= TRY IT =
Each and every line below goes into your answer unchanged, but leave out the images.

= DATA SECTION =
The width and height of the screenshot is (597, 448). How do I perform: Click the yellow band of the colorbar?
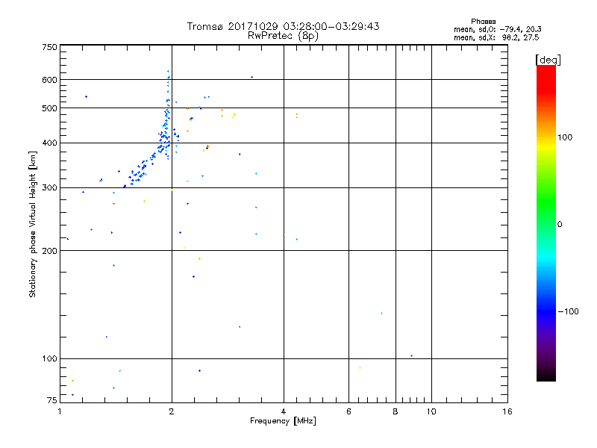pyautogui.click(x=546, y=146)
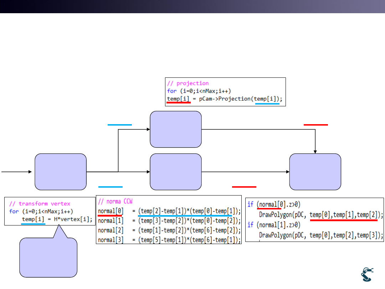Click the "if (normal[0].z>0)" condition

274,205
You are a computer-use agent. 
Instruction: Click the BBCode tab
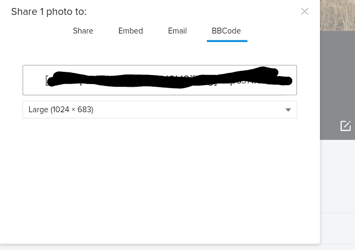pyautogui.click(x=226, y=31)
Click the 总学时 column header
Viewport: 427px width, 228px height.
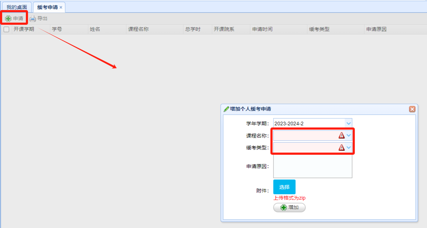tap(193, 29)
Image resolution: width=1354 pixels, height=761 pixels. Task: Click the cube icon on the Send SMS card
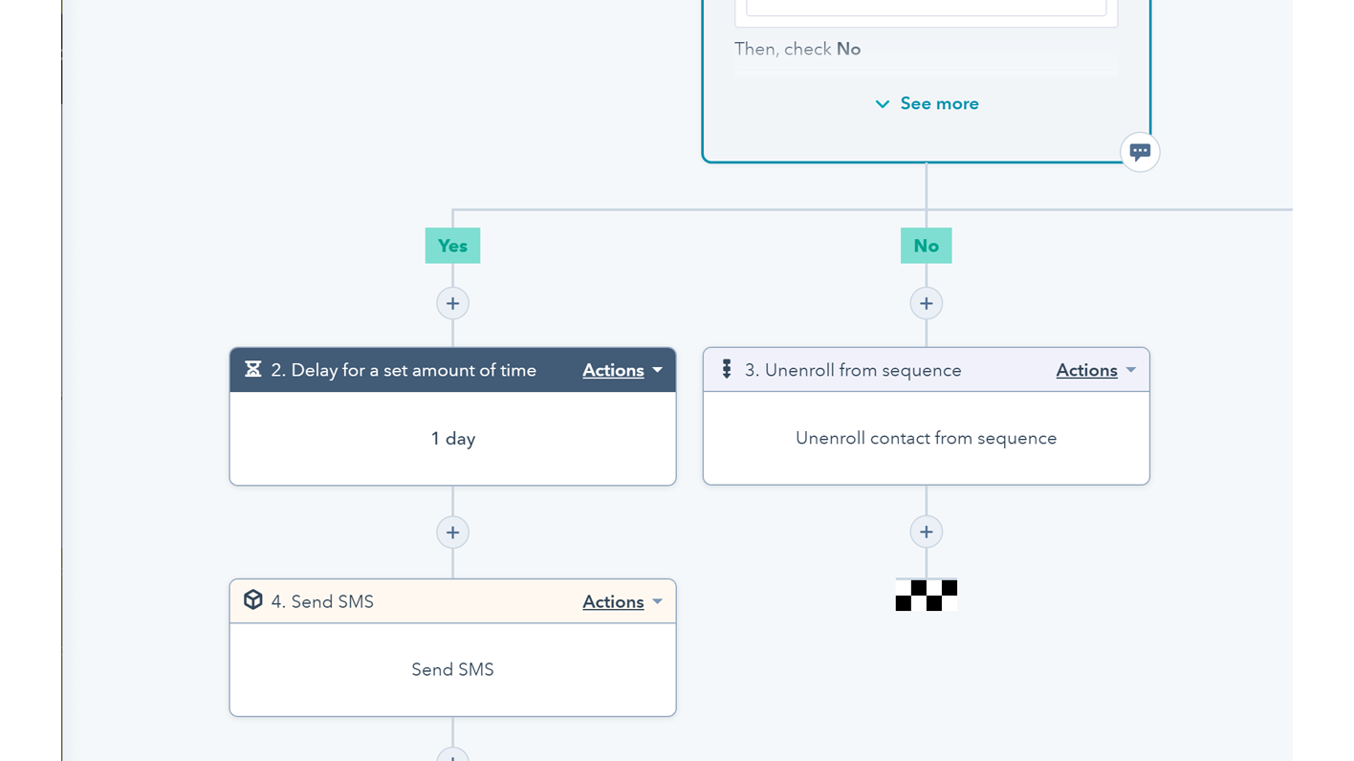coord(253,600)
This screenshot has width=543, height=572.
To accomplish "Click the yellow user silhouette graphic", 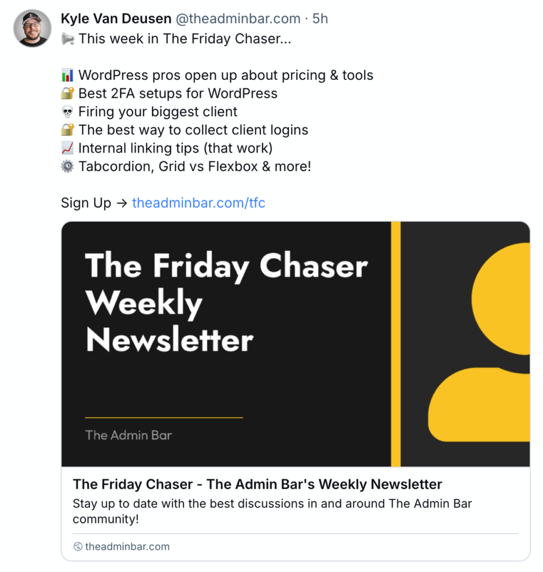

= SOLUTION BELOW =
The width and height of the screenshot is (597, 448). How do I perform: Click the yellow band of the colorbar?
pyautogui.click(x=546, y=146)
Click the "if (normal[0].z>0)" condition

274,205
You are a computer-use agent. 
Instruction: Click the BBCode tab
pyautogui.click(x=226, y=31)
Click the 总学时 column header
Viewport: 427px width, 228px height.
tap(193, 29)
Image resolution: width=1354 pixels, height=761 pixels. Task: Click the cube icon on the Send SMS card
coord(253,600)
This screenshot has width=543, height=572.
To accomplish "Click the yellow user silhouette graphic", 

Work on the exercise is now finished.